> _Work instruction_:
Transcribe only part of the material below: the lines from the one containing "Given: Select Alain" through the one containing "has height=745, width=745.", inclusive, exactly as written.

> _Data for this task_:
########
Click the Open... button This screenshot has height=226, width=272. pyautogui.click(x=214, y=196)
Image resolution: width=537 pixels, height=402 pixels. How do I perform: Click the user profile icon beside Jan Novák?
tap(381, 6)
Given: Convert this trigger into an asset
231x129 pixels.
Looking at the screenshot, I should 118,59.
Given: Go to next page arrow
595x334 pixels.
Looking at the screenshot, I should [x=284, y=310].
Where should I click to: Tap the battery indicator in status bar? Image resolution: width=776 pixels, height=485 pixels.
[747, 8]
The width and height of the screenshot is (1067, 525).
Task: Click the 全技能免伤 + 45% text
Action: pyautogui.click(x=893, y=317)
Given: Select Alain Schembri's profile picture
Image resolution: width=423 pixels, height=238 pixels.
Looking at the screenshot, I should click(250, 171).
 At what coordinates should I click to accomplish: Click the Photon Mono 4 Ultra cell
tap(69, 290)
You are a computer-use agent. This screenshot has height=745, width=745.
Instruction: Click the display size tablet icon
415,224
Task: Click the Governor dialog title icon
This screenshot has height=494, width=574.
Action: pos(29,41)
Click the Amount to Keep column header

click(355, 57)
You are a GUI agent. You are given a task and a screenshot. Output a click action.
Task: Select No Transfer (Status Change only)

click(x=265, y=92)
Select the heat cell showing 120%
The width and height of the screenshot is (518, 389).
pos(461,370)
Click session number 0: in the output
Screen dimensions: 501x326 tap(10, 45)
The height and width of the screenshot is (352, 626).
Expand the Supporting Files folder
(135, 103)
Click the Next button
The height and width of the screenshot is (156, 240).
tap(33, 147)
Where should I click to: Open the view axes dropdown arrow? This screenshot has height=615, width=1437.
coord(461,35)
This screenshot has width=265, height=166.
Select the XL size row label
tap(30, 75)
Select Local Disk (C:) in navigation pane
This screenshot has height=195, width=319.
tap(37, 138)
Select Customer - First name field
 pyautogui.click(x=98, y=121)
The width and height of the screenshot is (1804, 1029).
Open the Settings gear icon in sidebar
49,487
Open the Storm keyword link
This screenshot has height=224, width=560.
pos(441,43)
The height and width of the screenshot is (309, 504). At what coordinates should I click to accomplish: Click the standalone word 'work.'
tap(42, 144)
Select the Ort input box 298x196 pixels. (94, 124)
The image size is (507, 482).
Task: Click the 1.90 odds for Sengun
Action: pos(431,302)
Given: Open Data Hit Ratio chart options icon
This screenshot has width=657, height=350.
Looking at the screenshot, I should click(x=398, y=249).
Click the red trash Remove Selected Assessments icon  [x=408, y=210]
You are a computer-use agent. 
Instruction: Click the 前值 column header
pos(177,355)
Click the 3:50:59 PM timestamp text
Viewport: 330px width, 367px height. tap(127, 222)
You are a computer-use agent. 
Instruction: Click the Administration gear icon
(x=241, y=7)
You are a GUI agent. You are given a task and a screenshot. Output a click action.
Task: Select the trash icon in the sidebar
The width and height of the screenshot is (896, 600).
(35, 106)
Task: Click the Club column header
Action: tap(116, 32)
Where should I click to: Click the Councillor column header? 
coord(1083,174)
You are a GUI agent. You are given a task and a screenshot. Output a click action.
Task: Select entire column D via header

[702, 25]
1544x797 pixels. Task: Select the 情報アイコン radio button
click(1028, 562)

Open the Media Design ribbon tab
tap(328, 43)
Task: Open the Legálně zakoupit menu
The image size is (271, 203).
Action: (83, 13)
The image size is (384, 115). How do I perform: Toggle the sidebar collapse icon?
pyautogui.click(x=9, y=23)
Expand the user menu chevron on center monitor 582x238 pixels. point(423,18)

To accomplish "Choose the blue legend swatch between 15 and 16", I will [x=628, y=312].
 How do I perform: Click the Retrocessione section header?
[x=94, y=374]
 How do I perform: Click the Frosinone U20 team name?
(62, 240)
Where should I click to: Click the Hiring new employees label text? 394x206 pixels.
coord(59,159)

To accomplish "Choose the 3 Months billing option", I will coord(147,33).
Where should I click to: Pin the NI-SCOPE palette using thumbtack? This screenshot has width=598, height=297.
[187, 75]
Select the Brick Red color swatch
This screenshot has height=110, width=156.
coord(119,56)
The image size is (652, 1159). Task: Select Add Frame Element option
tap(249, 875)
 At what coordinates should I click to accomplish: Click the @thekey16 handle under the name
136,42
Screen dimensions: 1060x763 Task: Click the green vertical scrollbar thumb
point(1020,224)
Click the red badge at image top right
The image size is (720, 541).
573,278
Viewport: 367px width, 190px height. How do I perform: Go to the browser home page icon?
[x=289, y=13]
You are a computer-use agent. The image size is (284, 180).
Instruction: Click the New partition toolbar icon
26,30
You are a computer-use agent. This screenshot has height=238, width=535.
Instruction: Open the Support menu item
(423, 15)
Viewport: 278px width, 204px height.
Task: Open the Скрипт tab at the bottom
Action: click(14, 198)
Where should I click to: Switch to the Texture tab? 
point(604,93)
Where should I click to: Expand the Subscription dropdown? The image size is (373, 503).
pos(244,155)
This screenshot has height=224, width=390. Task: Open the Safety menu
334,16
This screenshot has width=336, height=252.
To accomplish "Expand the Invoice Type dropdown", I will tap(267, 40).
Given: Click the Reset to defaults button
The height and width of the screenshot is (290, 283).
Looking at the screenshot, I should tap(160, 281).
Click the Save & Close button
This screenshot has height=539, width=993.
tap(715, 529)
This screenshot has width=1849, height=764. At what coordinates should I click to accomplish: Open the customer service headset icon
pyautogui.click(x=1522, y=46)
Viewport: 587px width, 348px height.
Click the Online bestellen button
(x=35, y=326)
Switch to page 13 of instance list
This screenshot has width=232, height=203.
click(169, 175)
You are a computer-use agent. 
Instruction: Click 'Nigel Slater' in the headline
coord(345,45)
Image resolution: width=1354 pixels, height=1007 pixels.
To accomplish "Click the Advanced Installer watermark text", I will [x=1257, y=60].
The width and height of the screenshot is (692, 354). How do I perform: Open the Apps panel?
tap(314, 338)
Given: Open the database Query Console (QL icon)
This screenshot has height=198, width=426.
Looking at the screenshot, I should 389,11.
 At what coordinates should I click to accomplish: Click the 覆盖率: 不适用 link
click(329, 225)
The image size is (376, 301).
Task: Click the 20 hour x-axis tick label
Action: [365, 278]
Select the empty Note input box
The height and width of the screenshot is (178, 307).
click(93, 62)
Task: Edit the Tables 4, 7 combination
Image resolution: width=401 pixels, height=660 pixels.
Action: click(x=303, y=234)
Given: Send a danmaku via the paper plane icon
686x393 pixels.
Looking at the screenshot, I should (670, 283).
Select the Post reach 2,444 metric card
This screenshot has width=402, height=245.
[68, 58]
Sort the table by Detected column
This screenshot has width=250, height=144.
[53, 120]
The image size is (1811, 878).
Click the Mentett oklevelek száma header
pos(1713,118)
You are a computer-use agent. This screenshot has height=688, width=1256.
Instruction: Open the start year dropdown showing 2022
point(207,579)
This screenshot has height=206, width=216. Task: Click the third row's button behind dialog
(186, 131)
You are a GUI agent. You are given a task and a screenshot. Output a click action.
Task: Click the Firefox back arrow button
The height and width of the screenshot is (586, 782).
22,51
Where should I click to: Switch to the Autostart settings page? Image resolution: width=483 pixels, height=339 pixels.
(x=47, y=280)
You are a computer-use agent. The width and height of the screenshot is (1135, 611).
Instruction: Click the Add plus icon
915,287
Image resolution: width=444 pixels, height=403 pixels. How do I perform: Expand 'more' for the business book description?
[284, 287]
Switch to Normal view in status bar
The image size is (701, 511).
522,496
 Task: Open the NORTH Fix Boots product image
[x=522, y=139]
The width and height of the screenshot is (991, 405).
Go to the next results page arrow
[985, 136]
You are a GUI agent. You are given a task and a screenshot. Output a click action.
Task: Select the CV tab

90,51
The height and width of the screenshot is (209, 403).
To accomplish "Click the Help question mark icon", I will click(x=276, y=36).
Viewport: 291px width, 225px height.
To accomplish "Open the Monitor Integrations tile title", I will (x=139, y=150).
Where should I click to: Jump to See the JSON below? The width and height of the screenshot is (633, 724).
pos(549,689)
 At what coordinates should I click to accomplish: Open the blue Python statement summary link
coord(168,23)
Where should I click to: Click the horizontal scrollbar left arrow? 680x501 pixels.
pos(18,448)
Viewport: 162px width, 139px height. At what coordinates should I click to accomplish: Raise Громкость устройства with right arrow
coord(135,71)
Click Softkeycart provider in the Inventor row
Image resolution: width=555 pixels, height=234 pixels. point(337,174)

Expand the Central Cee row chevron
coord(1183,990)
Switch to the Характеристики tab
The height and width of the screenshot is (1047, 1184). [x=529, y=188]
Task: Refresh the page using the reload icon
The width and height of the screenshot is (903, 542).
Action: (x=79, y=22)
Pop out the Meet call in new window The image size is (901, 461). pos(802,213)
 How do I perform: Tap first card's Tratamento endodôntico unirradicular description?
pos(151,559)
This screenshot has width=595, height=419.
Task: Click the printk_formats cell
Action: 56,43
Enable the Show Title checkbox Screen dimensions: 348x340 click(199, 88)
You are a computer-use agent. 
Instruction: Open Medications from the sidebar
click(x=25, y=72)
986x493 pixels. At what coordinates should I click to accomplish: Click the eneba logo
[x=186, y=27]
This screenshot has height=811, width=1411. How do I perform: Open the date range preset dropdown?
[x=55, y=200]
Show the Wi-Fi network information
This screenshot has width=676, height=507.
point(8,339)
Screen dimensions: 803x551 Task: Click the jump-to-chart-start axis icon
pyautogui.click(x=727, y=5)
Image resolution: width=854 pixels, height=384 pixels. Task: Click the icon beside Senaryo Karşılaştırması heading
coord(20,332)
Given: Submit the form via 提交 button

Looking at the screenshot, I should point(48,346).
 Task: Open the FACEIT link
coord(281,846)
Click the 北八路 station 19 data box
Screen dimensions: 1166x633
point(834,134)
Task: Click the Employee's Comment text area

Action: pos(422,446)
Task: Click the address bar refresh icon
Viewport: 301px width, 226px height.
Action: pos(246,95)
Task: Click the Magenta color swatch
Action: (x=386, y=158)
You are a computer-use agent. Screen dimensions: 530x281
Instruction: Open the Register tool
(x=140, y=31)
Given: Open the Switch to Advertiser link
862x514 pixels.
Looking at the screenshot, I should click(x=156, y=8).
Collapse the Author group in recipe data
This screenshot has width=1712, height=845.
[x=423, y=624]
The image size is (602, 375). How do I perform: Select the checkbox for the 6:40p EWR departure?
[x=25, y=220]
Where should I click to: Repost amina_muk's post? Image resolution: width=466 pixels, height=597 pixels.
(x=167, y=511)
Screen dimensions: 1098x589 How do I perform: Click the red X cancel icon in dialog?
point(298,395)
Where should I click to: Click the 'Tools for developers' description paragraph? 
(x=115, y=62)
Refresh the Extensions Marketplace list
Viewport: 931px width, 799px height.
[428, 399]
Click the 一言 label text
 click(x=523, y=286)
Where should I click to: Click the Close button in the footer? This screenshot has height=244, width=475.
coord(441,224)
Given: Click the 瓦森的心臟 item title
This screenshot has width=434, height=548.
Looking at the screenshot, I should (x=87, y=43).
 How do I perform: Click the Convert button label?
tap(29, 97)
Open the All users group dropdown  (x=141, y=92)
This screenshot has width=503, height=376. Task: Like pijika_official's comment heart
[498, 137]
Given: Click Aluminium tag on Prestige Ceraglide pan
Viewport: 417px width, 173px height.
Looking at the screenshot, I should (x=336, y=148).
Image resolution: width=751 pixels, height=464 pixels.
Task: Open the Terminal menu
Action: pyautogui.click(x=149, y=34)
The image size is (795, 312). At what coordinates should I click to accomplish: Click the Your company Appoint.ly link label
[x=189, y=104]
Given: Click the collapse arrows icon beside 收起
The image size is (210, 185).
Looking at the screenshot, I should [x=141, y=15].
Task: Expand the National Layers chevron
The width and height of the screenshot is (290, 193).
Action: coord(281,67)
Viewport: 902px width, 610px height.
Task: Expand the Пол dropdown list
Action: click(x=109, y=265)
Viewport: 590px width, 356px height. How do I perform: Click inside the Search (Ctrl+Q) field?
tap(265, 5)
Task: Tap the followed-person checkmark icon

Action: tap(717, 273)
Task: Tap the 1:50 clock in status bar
########
> _Solution below_:
Given: Select Alain Schembri's profile picture
Image resolution: width=423 pixels, height=238 pixels.
Looking at the screenshot, I should click(250, 171).
 At what coordinates should I click to accomplish: Click the Photon Mono 4 Ultra cell
tap(69, 290)
You are a computer-use agent. This screenshot has height=745, width=745.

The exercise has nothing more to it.